London’s traffic enforcement landscape has been upended by a landmark ruling and a conflicting judicial battle across the city.

Judicial Strike to Croydon’s "Cash Cow"

The High Court has quashed permanent traffic orders for six Low Traffic Neighbourhoods (LTNs) in Croydon, ruling that the council’s "dominant purpose" was to plug a £67 million financial black hole rather than improve air quality. Mr Justice Pepperall’s 33-page judgment directly challenged the use of the Road Traffic Act 1984, stating that while councils have the power to regulate traffic, using that power as a de facto "tax" on motorists is a misuse of statutory authority. This marks the first time a major UK council has been legally stripped of its LTNs specifically for prioritizing fine revenue—projected at over £11 million—over environmental necessity.

The Tower Hamlets Conflict and Legal Deadlock

While Croydon is forced to scrap its schemes, Tower Hamlets Council is currently trapped in a polar-opposite legal crisis. On January 22, 2026, the Court of Appeal quashed Mayor Lutfur Rahman’s decision to remove LTNs in Bethnal Green and Shoreditch. The court ruled that London boroughs have a "duty to retain" such schemes once they are part of a Local Implementation Plan (LIP) approved by the Mayor of London. This creates a volatile legal paradox: Croydon is being ordered by the High Court to remove LTNs because they are "unlawful revenue tools," while Tower Hamlets is being told by the Court of Appeal it is "unlawful to remove" them without Sadiq Khan’s permission.

Financial Fallout and the Refund Trigger

The immediate next step for Croydon involves a potential multi-million-pound refund nightmare.
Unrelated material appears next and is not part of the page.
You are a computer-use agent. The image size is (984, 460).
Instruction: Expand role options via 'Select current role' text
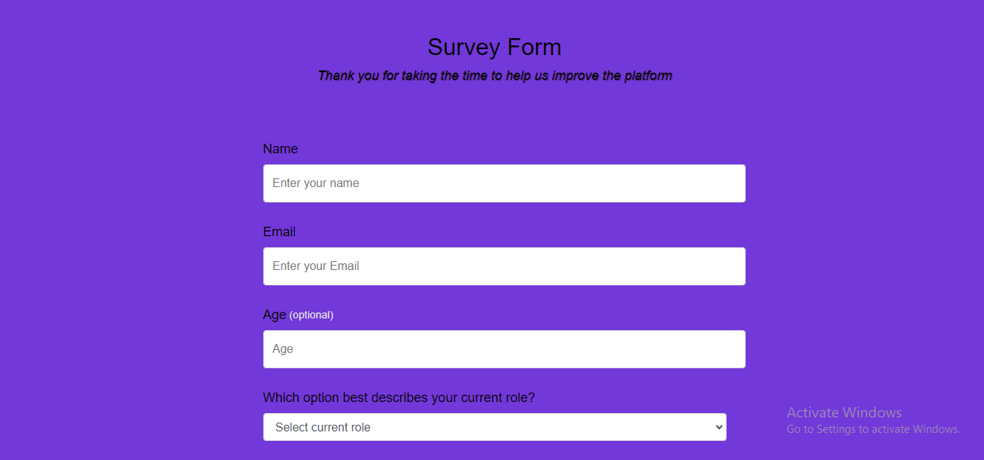point(323,428)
Campaign group Open Our Roads has already begun mobilizing legal efforts to force the council to return fines collected under the quashed orders. Because the judge ruled the orders were void from the outset, legal experts suggest every Penalty Charge Notice (PCN) issued since the schemes were made permanent in February 2024 may now be legally reclaimable. For a council that has declared bankruptcy three times in five years, this liability could necessitate further emergency "Exceptional Financial Support" from the government.

Future of London Traffic Policy

The collision of these two cases—Croydon’s "unlawful to keep" versus Tower Hamlets’ "unlawful to remove"—is expected to reach the Supreme Court. Tower Hamlets has already indicated it will seek permission to appeal the January ruling. In the interim, London councils are effectively paralyzed; they face judicial review if they keep LTNs for financial reasons, but face litigation from pro-cycling groups and the GLA if they try to dismantle them. This "legal pincer" effectively shifts the power of local road management away from borough mayors and into the hands of the judiciary and the Mayor of London.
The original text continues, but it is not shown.